Lev reveals that he was partially responsible for the computer virus; he was hired to construct a text message cell phone virus that could overload an entire nation's grid, which he found an interesting challenge. When he later attempted suicide, he used his virus to send a "Goodbye World" text to the entire country, not knowing that Lily had playfully hacked into his computer, inadvertently releasing the virus' full source code into the wild, destroying the country's – and possibly the world's – technological infrastructure.

Becky finds Benji in the woods, stuck in a bear trap. She gets him out, and the two bond, leading him to tell her about Nick and Lily. When Becky confronts them, Nick and Lily briefly leave together, but they return when Lily convinces Nick that they should be friends and not lovers.

James visits his growing group of neighbors and refuses to hand over his supplies, though he naively offers to consider any requests. Just as Damon is about to kill James, Laura kills Damon. She hands over half of their medical supplies to the other camp and reminds them that they must work together from now on. Nick returns to the house, James and Lily reconcile, Laura and Lev become a couple, and Becky leaves with Benji to help others in need.

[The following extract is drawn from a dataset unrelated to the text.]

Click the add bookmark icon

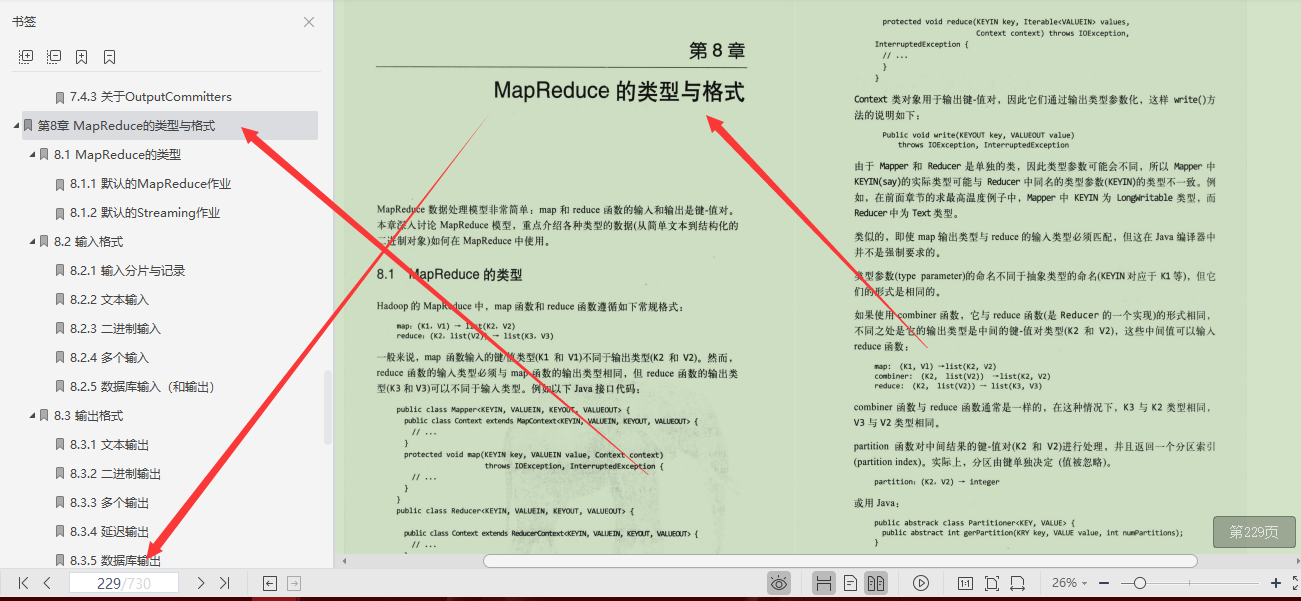82,56
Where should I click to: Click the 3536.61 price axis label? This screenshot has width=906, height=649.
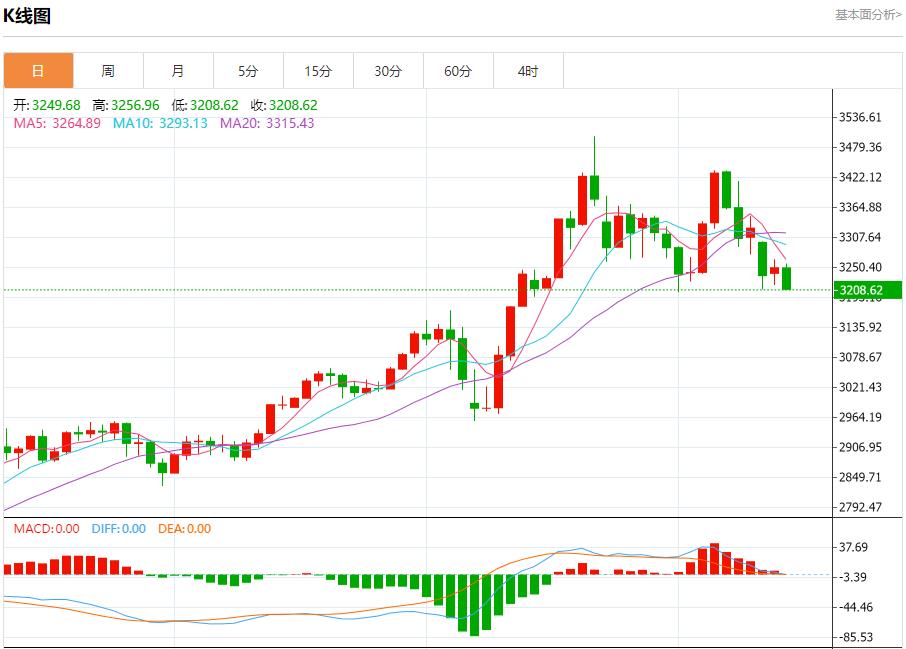click(x=860, y=117)
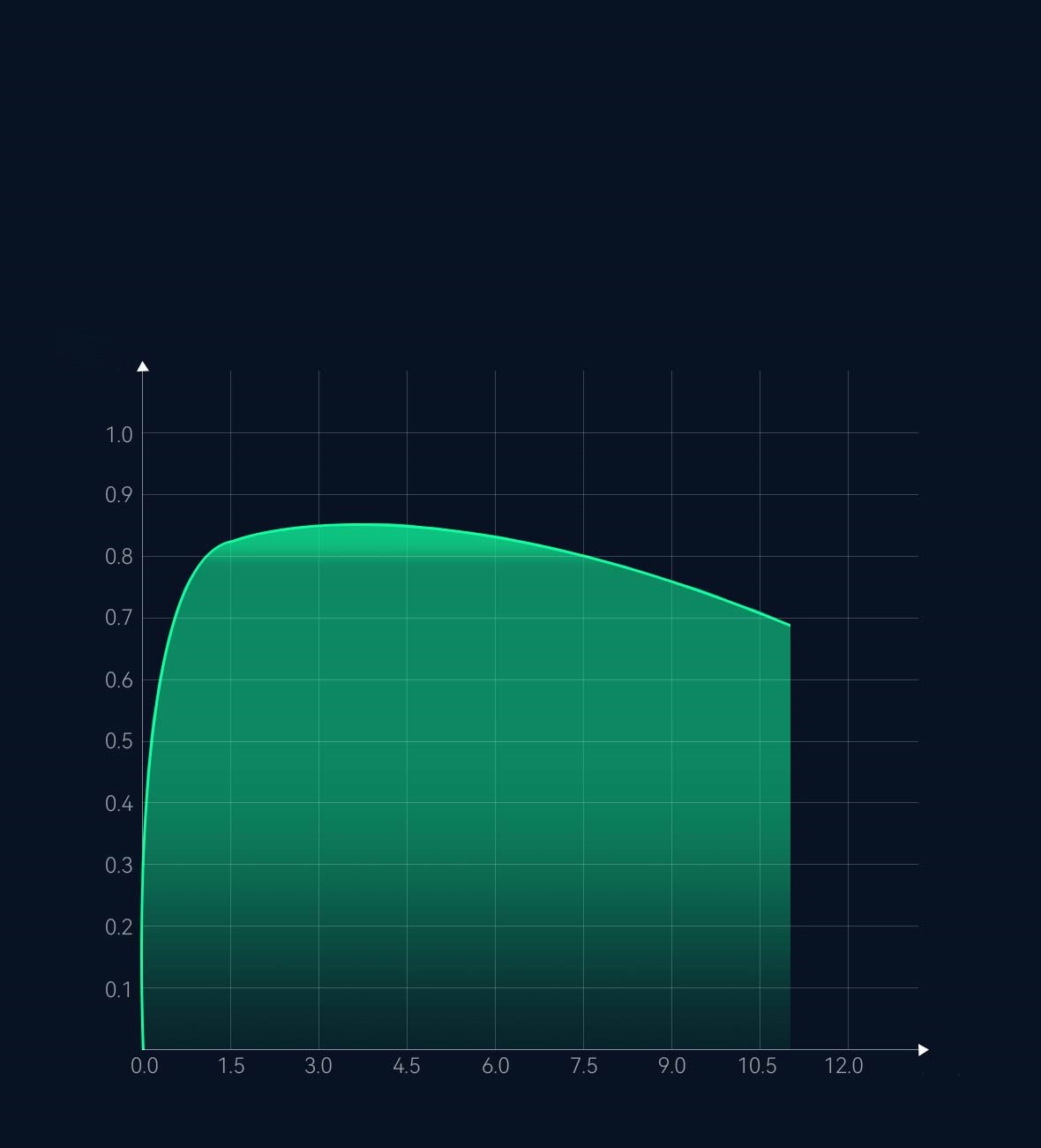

The five remaining friends, including the two responsible for the breakdown of modern infrastructure, are later seen working with all the others from the area, planting gardens.

==Release==
The film had its world premiere at the 2013 Los Angeles Film Festival on June 15, 2013. It won the award for Best Feature at the New Hampshire Film Festival on October 19, 2013. Shortly after, Samuel Goldwyn Films and Phase 4 Films jointly acquired all United States rights in October 2013. It was released in theaters and on iTunes on April 4, 2014.

==Reception==
Rotten Tomatoes, a review aggregator, reports that 24% of 25 surveyed critics gave the film a positive review; the average rating was 4.4/10. Metacritic rated it 36/100, which indicates generally unfavorable reviews. Inkoo Kang of the Los Angeles Times called it "an unconvincing, poorly conceived hybrid of end-of-the-world thriller and relationship drama". Nicolas Rapold of The New York Times, in comparing it to a TV drama, called the characters overwritten and the story oblivious. Stephen Farber of The Hollywood Reporter wrote that the film plays out like a soap opera and should have focused more on suspense. Scott Foundas of Variety called the characters "the whiniest, most self-entitled [protagonists] this side of the worst mumblecore movie you barely remember seeing." G. Allen Johnson of the San Francisco Chronicle called the characters annoying and unworthy to survive the apocalypse. Amongst the few positive reviews, Mark Adams of Screen Daily called it "engagingly performed, beautifully shot and always absorbing", while Katie Walsh of Indiewire called it an "entertaining and realistic" film with varying levels of characterization.